Investing the time to create a comprehensive screener was worth the effort. While by no means perfect, being able to blend multiple sources of trusted data creates some friction in your thought process and assumptions. You start looking at some of your prior choices and start to question yourself.
For example, take a snippet of the Dividend Town screener below. When I looked at my initial Finance sector purchases, the first question is why didn't they pass the initial pass of my screener. Does the company have a great yield but no growth? Do they have good growth but huge debt? Is there a concern about their quality relative to other sector picks? As you keep digging and asking more questions, you come to the realization that just like your teenage years, you realize that your choices weren't quite as optimal as you like.
Unlike your teenage years, there's no reason to get attached to these relationships. We can identify the flaw in our original logic, find the best alternative and correct the action. We learn, adjust our process and models and move forward.
This week I've also had some options activities, selling two covered calls and selling one short-term put. I've wanted to put some MAIN into the portfolio with extra cash, so I sold one $50 put earlier in the week due today.
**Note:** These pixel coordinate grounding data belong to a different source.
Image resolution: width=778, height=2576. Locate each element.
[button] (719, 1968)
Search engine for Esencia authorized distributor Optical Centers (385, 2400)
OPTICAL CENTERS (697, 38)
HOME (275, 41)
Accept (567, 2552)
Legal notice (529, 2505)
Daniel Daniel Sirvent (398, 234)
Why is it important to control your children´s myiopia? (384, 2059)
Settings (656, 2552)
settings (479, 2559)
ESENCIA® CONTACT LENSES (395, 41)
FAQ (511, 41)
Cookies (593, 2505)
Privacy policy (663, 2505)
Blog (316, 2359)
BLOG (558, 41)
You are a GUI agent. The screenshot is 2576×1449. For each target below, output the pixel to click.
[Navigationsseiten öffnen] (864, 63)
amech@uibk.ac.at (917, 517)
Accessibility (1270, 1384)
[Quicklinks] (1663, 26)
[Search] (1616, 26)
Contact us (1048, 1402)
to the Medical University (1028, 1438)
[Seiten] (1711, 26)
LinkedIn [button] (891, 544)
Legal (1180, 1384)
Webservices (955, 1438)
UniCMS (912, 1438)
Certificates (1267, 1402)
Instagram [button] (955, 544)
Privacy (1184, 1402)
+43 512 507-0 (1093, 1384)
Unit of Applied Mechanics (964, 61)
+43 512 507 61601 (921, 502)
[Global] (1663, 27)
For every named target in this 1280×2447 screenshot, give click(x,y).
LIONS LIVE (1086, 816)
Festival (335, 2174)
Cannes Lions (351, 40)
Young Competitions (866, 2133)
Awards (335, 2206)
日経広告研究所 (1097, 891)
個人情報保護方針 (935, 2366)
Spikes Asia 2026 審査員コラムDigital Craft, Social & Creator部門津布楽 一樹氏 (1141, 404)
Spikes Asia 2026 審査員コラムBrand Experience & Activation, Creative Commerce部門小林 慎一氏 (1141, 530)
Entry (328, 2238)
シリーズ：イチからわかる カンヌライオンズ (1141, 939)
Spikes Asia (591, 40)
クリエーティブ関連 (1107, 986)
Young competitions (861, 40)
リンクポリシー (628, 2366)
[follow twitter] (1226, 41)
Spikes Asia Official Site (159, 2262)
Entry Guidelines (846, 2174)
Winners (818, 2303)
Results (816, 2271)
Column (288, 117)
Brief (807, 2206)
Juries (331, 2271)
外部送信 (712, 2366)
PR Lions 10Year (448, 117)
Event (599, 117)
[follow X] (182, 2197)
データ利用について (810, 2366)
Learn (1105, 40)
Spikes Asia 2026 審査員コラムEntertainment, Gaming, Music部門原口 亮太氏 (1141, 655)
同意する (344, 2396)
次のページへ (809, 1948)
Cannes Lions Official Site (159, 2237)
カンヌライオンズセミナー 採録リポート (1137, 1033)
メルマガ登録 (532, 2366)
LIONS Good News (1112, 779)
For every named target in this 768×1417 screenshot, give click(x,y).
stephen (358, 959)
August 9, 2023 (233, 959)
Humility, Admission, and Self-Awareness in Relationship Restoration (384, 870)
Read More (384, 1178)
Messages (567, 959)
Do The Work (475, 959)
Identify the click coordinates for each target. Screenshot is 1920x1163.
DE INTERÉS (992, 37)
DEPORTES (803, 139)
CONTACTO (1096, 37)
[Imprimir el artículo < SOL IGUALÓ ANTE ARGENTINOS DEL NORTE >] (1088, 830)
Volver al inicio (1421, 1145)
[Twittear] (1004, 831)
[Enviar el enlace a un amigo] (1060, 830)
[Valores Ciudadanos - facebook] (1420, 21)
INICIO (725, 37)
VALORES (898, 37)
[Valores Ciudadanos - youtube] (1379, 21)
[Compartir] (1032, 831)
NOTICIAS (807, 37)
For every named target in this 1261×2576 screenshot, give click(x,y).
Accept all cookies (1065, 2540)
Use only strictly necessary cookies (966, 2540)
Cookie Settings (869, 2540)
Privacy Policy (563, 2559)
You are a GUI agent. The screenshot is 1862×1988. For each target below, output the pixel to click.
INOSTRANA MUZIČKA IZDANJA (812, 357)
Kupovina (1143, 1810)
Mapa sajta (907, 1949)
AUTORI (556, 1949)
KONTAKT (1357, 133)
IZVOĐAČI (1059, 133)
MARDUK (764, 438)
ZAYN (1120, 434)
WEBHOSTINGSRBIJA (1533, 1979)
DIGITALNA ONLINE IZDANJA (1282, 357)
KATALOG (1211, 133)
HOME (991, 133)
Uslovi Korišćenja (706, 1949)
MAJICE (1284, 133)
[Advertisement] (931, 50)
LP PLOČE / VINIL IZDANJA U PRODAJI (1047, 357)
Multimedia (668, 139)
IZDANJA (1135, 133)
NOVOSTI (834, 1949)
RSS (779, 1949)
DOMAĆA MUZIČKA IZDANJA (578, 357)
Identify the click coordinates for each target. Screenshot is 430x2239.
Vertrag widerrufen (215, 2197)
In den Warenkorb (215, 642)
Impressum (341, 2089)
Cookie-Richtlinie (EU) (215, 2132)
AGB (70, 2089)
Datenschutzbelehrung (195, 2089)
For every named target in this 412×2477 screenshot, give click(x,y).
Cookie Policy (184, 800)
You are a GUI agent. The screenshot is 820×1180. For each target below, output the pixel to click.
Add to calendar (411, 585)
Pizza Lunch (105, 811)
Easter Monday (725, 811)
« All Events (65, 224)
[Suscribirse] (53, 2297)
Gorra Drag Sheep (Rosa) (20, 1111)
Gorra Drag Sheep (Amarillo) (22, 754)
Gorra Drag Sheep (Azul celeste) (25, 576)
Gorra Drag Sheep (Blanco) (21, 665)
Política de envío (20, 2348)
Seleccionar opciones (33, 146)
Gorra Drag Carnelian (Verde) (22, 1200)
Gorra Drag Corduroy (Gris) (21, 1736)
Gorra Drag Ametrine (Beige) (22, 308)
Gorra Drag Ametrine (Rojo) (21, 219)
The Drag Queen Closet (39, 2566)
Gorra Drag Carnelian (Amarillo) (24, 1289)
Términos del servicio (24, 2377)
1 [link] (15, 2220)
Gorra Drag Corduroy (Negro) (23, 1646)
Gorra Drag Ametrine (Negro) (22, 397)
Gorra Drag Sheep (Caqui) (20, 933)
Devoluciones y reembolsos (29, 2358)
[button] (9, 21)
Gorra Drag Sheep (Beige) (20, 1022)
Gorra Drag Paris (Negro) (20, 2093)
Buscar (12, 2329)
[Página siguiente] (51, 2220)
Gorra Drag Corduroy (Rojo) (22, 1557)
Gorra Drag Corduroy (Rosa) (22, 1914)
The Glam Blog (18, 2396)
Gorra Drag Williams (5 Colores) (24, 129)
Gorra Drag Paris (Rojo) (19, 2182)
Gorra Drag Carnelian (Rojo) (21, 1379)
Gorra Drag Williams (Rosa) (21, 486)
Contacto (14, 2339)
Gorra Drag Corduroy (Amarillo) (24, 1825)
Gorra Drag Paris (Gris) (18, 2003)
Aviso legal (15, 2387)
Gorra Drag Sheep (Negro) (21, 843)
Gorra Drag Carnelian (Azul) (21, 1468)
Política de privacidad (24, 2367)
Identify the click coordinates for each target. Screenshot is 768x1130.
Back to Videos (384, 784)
So this weekend I'll document all the trades this week, work on listing out the options activity, and hopefully get some time to start tweaking my energy sector. My energy screener is all oil & gas. Will the industry continue to look like that in 20 years? Probably not, so it might help to put a broader lens on when researching companies here. Are there any alternative energy companies that pay dividends? Are there any indexes that cover a blend of traditional and alternative companies?